There is, I think, an element of comedy in the artist’s bitterness toward her daughter—particularly since her best-known painting is a saccharine tribute to maternal love. The Artist and Her Daughter (1789), which is in the Louvre, shows Lebrun and her daughter tenderly embracing one another. While the girl is wearing a plain blue frock, her mother is dressed fashionably in a toga—so much the better for revealing the soft contours of her shoulders and the graceful sweep of her right arm, a gleaming white curve that links the two figures together. Lebrun, who stares directly at the viewer with the sweetest expression, has depicted herself as a goddess of motherhood (complete with Greek costume)—and I don’t think I’ll ever be able to look at this painting again without recalling the artist’s anger at her daughter for failing to marry a prince.

But perhaps it’s not fair to fault Vigée Lebrun for her lapses as a mother. She was a narcissist, a hypocrite, the most selfish of women—which of course she had to be to achieve what she did. Who else but an egotist could care so passionately about fashionable people? And Vigée Lebrun did care about her subjects; her fascination with high society was sincere. In her portraits, as in her Memoirs, she was more than beside herself with adoration. She consistently played up the charm of her sitters—she was famous for exaggerating the roundness of their eyes— while ignoring any details that might have provided some intimations of character. There is no irony in her work, there are no moments, as there are in, say, Goya, when the particularities of personality (beady eyes, a sinister smile) threaten to disrupt the veneer of elegance and reveal a person as he really is.

But perhaps it’s not fair to fault Vigée Lebrun for her lapses as a mother.

It is often said of Vigée Lebrun that she represents the last expression of eighteenth-century painting in France. Yet her work has virtually nothing in common with the soaring lightheartedness we tend to associate with the art of that age. She strove for a look of restrained elegance (the way they did in England), and in the course of her long career she never deviated from this approach. The problem with Lebrun’s work isn’t that it’s lightweight. The problem is that it isn’t lightweight enough. Her smooth, satiny surfaces, which are supposed to make the eye want to linger, instead send our gaze skidding across them; her surfaces are as characterless as her figures. Fragonard could paint a piece of drapery and make it seem like a living thing; Vigée Lebrun paints people as if they're as dull as drapes. Clearly she was drawn to the world of appearances, yet in glossing over details she all but erased them and left us with little to see.

Among the many ironies surrounding Lebrun is that her Memoirs should find their way back into print amid the celebration of the bicentennial of the French Revolution.
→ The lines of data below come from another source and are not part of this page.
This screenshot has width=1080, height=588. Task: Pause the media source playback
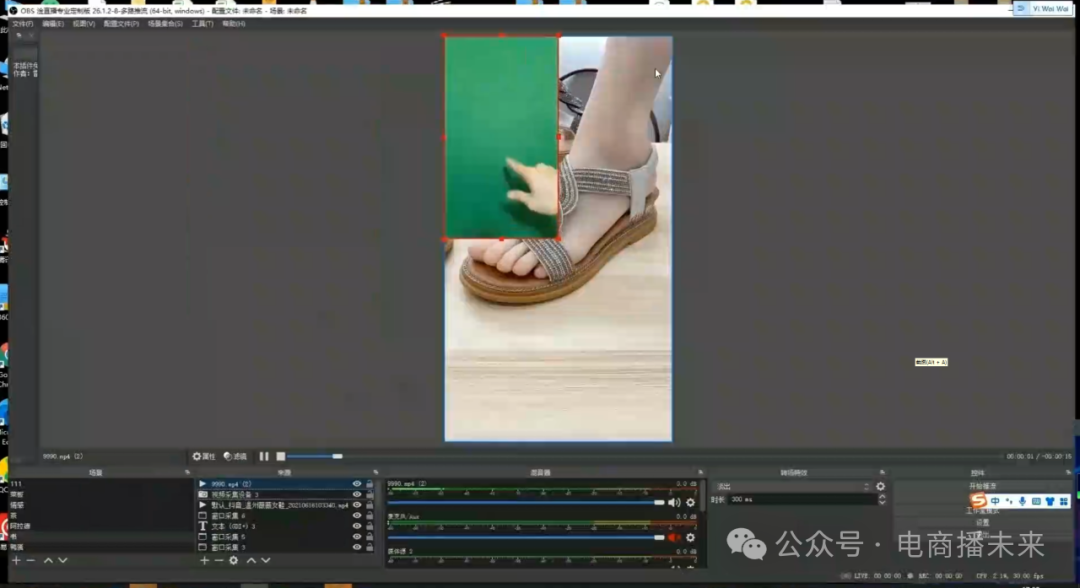coord(264,456)
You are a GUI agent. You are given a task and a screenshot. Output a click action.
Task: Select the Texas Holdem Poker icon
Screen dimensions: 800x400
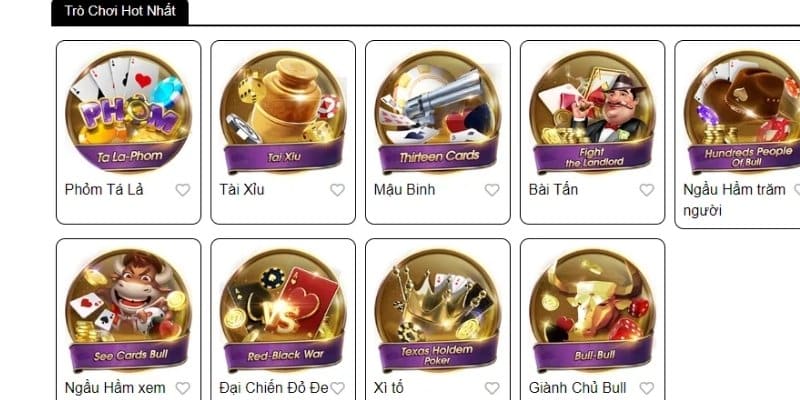(x=438, y=310)
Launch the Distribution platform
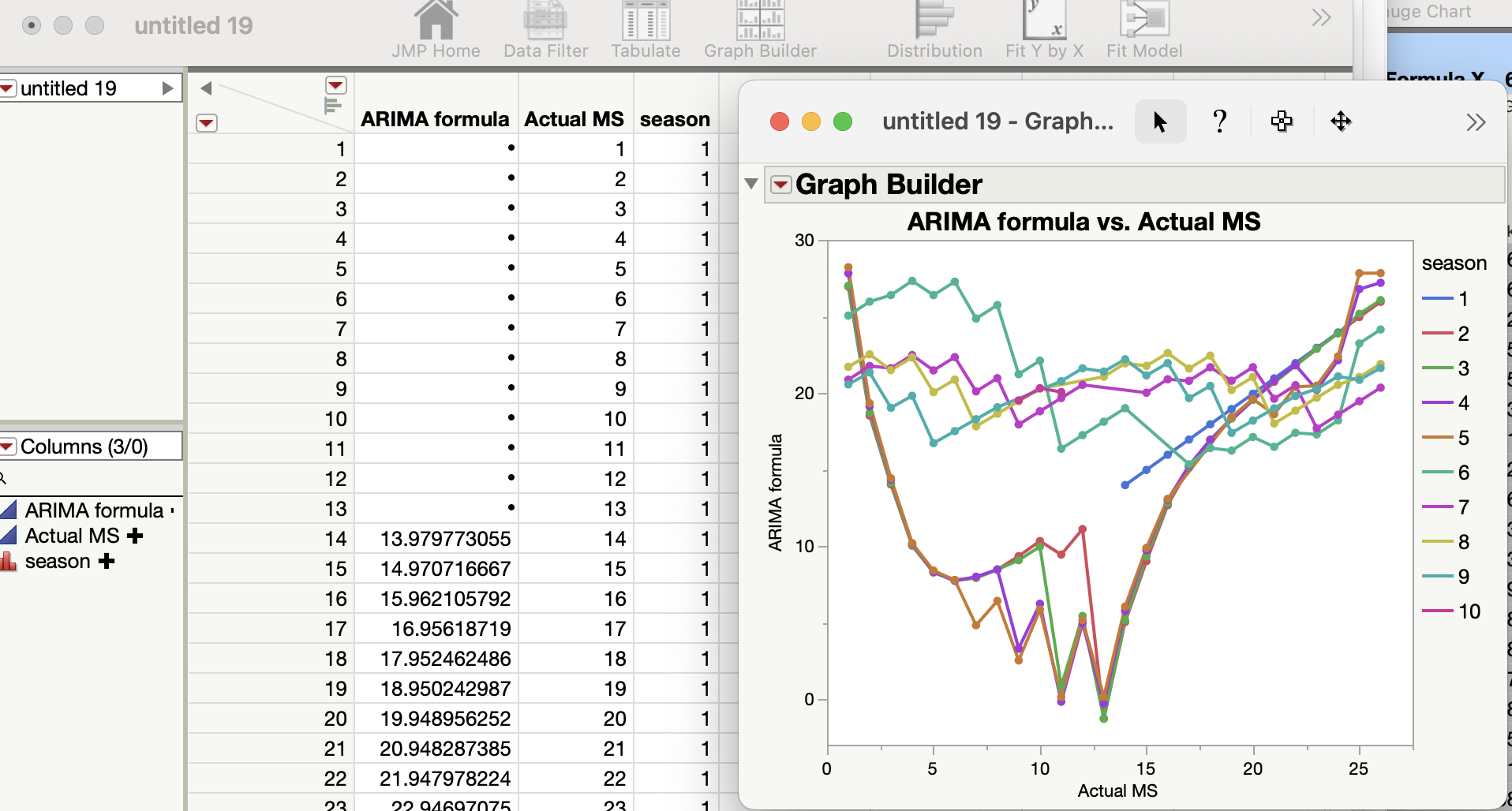This screenshot has width=1512, height=811. point(934,24)
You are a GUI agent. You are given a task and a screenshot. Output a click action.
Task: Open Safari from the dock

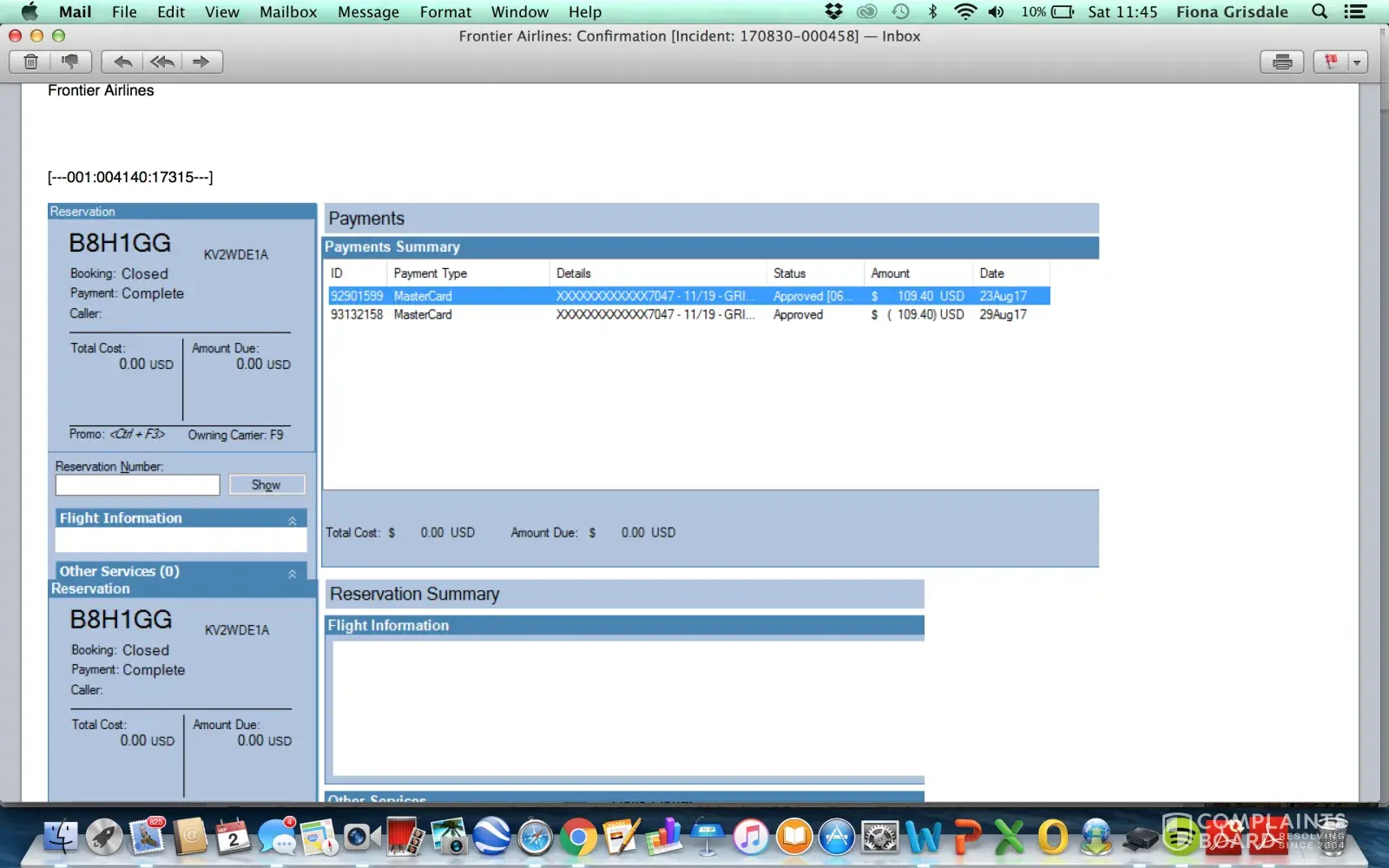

As one can imagine, the maze of privileges enjoyed by the nobility didn’t cause her to lose much sleep, and Robespierre had no place in her pantheon of heroes. To Vigée Lebrun, the Revolution was a lamentable accident that changed the world for the worse. “It is very difficult,” she confides ruefully, “to convey an idea to-day of the urbanity, the graceful ease, in a word the affability of manner which made the charm of Parisian society forty years ago. The women reigned then; the Revolution dethroned them.” Exactly what else the Revolution achieved (or destroyed) she does not say; as much as her paintings, her thinking seems untouched by the social and political upheavals she lived through.

It is exciting to be asked to discover an artist whom history seems to have overlooked. We all harbor a vague suspicion that history is not to be trusted, that masterpieces by forgotten artists are wasting away in dark, moldering attics. Yet, in the case of Madame Vigée Lebrun, the revival of her reputation seems so forced—so preposterous, really—it’s almost enough to make one believe that history knows better than we do. Lebrun doesn’t deserve to be brought back, not as a serious artist, anyway. Her portraits satisfied the demands of her society, but that society no longer exists. Her work has nothing to say to younger artists who are looking for direction and, judging from her memoirs, neither does she.